Bouwplan itu membuat Kota Malang kini mempunyai dua daerah yang menjadi pusat kota dan pusat pemerintahan sendiri-sendiri. Pertama adalah Alun-alun Merdeka sebagai pusat kotasedangkan daerah sekitar Alun-alun Bunder menjadi pusat pemerintahan kota yang baru yang dibangun sejak tahun 1922.

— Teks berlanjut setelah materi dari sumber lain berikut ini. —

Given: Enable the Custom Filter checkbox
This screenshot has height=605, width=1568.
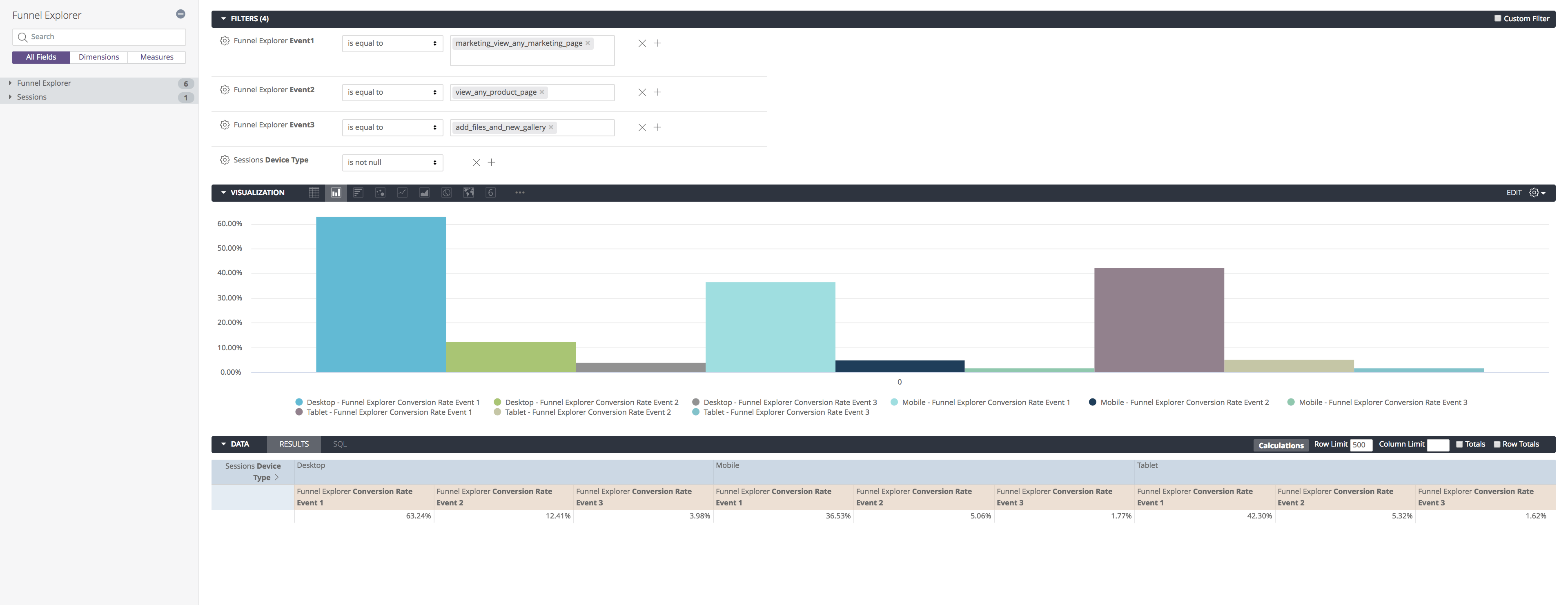Looking at the screenshot, I should click(1497, 18).
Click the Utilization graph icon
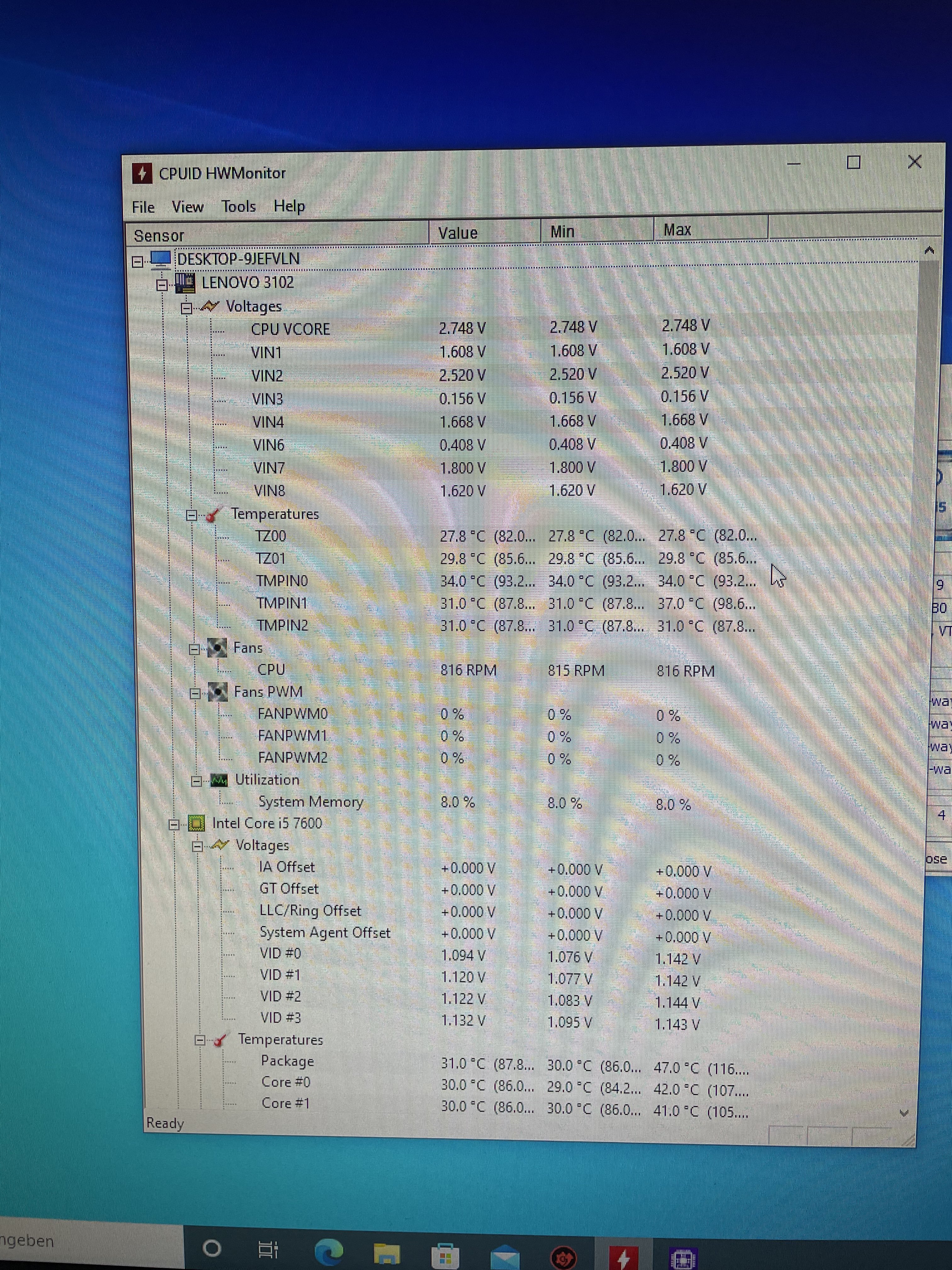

Karsten sempat mengkhawatirkan terpisahnya pusat kota dengan pusat pemerintahan itu akan menimbulkan perpecahan di Kota Malang. Kemudian, dilakukanlah upaya untuk menghubungkan kedua alun-alun ini demi menghindari adanya kesan dua pusat pada satu kota. Sayang sekali, fakta mengatakan bahwa usaha tersebut tampaknya kurang berhasil, karena dari Alun-alun Bunder ke Alun-alun kota atau sebaliknya tidak bisa ditempuh secara langsung dalam satu jalur. Dari Alun-alun Bunder orang harus melalui Riebeeckstraat (sekarang Jalan Kahuripan) dahulu, kemudian ke Jalan Kayutangan, barulah sampai ke Alun-alun Kota. Jalan yang kedua lewat Maetsuckerstraat (sekarang Jalan Tumapel) melewati sebuah jembatan kecil kemudian baru sampai ke Alun-alun Kota. Hubungan kedua pusat kota yang ‘buruk’ ini hingga kini memang belum bisa terpecahkan.

Kembali ke daerah Gouverneur-Generaalbuurt sebagai hasil nyata dari Bouwplan II, jalan-jalannya memakai nama gubernur jendral pada masa Hindia Belanda yang terkenal, seperti Daendels Boulevard (sekarang Jalan Kertanegara), Van Imhoff straat (sekarang Jalan Gajahmada), Speelman straat (sekarang Jalan Mojopahit), Maetsuucker straat (sekarang Jalan Tumapel), Riebeeck straat (sekarang Jalan Kahuripan), Van Oudthoorn straat (sekarang Jalan Brawijaya), Idenburg straat (sekarang Jalan Suropati), Van den Bosch straat (sekarang Jalan Sultan Agung), Van Heutz straat (sekarang Jalan Pajajaran), dan van der Capellen straat (sekarang Jalan Sriwijaya). Sedangkan Alun-alun Bundernya sendiri pada waktu itu dinamakan sebagai Jan Pietersoon Coen Plein (sekarang menjadi Alun-alun Tugu). Pada sekitar tahun 1950-an, Pemkot Malang mendirikan tugu di atas air mancur yang ada di tengah Alun-alun Bunder yang diresmikan oleh Presiden Soekarno.